Work request: Look through the records below for the line with "Contact us (128, 2477)" and the line with "Home (50, 369)", then return those lines and all lines between, exactly.

Data:

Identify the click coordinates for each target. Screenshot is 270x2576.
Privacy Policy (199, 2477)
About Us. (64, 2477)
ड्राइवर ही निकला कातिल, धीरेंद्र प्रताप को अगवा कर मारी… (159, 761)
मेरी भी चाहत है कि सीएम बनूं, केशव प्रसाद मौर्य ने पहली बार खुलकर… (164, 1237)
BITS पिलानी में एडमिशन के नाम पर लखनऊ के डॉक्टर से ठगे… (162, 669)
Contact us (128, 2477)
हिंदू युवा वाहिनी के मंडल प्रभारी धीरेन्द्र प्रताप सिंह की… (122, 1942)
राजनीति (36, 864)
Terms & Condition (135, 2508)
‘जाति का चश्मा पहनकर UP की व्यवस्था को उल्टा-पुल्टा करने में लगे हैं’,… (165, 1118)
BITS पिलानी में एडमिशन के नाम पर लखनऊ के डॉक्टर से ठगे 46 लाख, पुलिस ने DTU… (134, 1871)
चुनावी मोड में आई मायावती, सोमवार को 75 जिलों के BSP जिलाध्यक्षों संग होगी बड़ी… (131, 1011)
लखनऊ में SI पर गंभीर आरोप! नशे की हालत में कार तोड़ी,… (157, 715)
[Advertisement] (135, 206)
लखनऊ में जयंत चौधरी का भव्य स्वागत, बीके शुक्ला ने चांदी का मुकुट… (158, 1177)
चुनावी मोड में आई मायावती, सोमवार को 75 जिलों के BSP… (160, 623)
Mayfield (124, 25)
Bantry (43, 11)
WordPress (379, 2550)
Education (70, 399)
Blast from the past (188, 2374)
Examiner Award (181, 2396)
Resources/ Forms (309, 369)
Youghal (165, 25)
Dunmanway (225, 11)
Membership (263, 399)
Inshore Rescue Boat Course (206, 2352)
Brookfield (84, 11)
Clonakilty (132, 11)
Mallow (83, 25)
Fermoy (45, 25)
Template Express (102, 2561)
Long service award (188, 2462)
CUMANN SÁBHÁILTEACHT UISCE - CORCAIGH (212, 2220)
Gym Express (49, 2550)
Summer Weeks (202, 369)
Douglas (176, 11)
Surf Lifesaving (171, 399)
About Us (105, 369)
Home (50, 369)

...

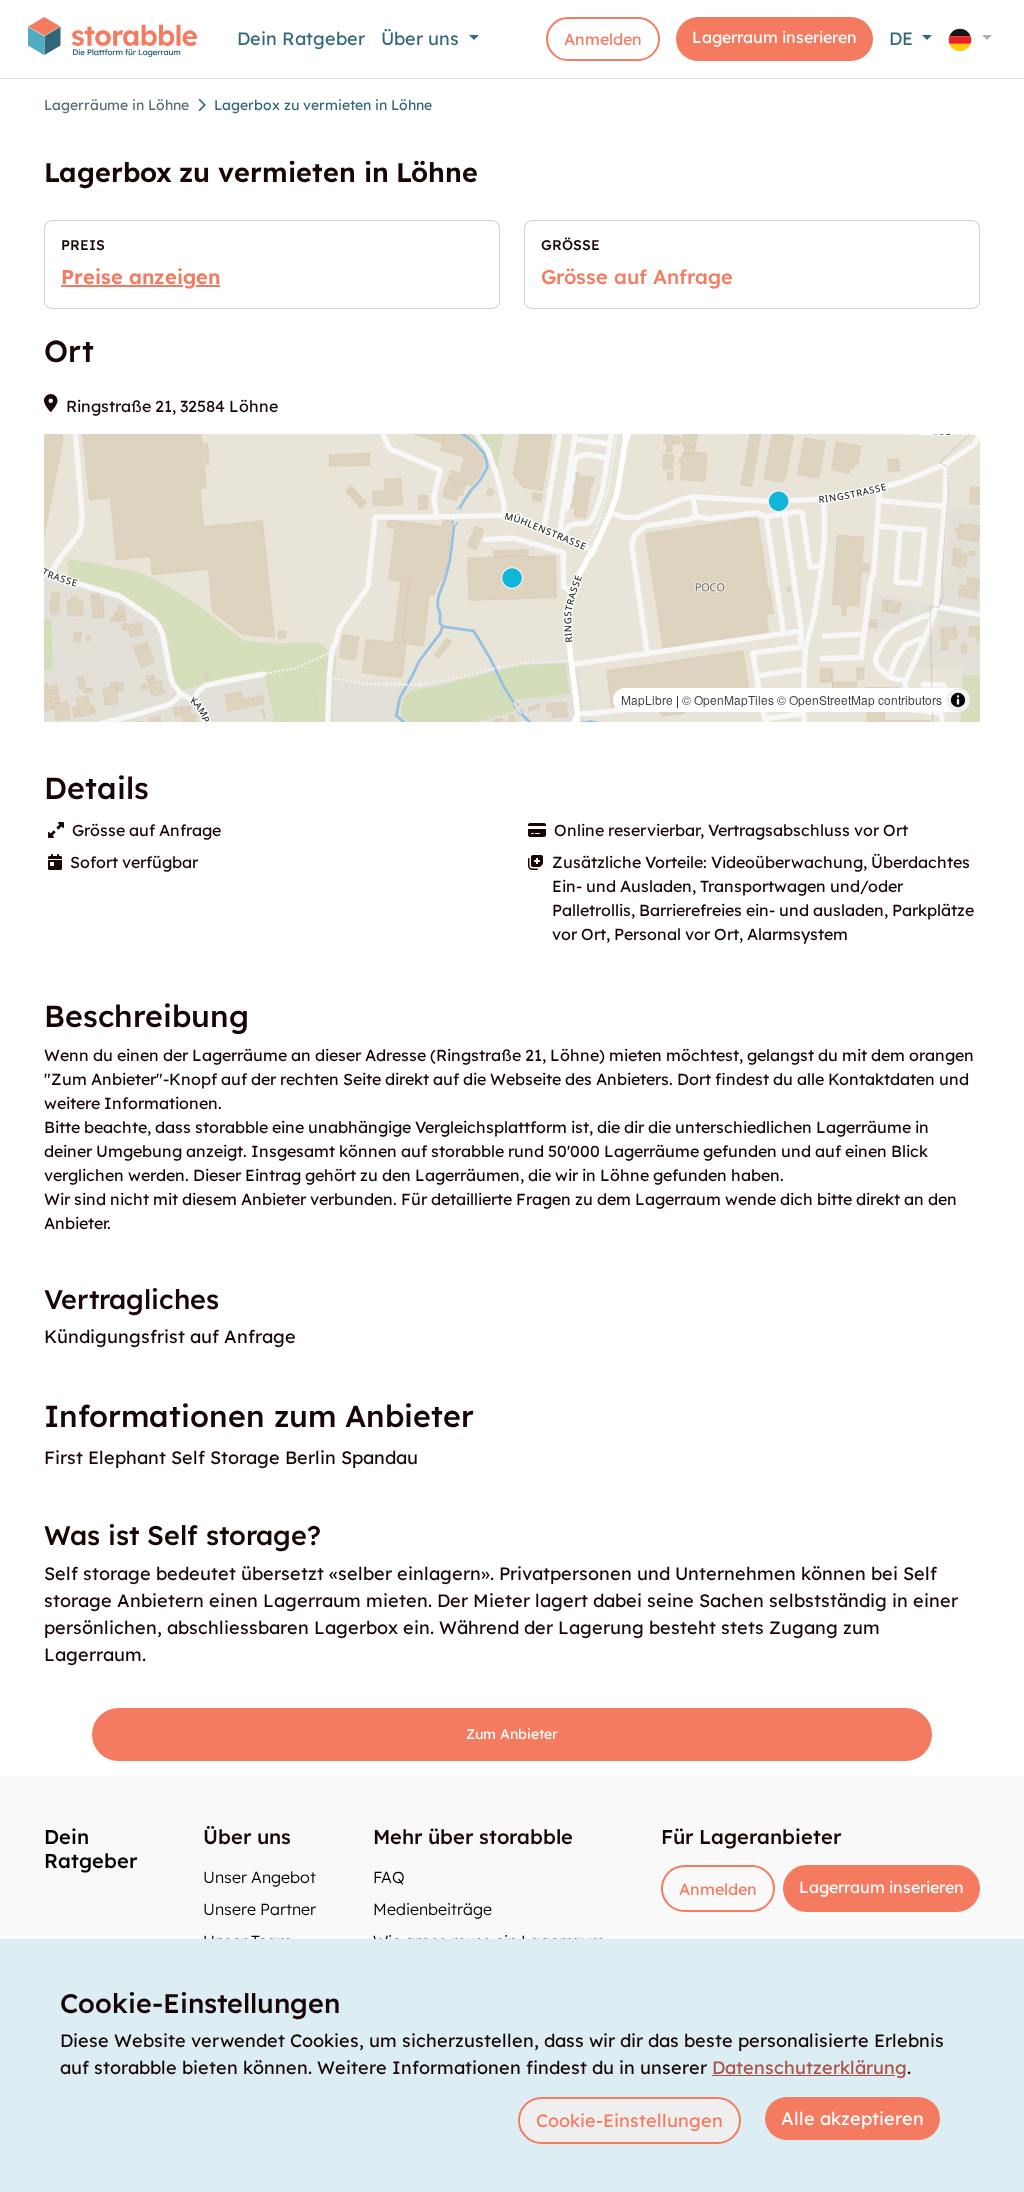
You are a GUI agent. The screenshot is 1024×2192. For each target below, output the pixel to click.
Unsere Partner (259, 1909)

Solution:
Contact us (128, 2477)
हिंदू युवा वाहिनी के मंडल प्रभारी धीरेन्द्र प्रताप सिंह की… (122, 1942)
राजनीति (36, 864)
Terms & Condition (135, 2508)
‘जाति का चश्मा पहनकर UP की व्यवस्था को उल्टा-पुल्टा करने में लगे हैं’,… (165, 1118)
BITS पिलानी में एडमिशन के नाम पर लखनऊ के डॉक्टर से ठगे 46 लाख, पुलिस ने DTU… (134, 1871)
चुनावी मोड में आई मायावती, सोमवार को 75 जिलों के BSP जिलाध्यक्षों संग होगी बड़ी… (131, 1011)
लखनऊ में SI पर गंभीर आरोप! नशे की हालत में कार तोड़ी,… (157, 715)
[Advertisement] (135, 206)
लखनऊ में जयंत चौधरी का भव्य स्वागत, बीके शुक्ला ने चांदी का मुकुट… (158, 1177)
चुनावी मोड में आई मायावती, सोमवार को 75 जिलों के BSP… (160, 623)
Mayfield (124, 25)
Bantry (43, 11)
WordPress (379, 2550)
Education (70, 399)
Blast from the past (188, 2374)
Examiner Award (181, 2396)
Resources/ Forms (309, 369)
Youghal (165, 25)
Dunmanway (225, 11)
Membership (263, 399)
Inshore Rescue Boat Course (206, 2352)
Brookfield (84, 11)
Clonakilty (132, 11)
Mallow (83, 25)
Fermoy (45, 25)
Template Express (102, 2561)
Long service award (188, 2462)
CUMANN SÁBHÁILTEACHT UISCE - CORCAIGH (212, 2220)
Gym Express (49, 2550)
Summer Weeks (202, 369)
Douglas (176, 11)
Surf Lifesaving (171, 399)
About Us (105, 369)
Home (50, 369)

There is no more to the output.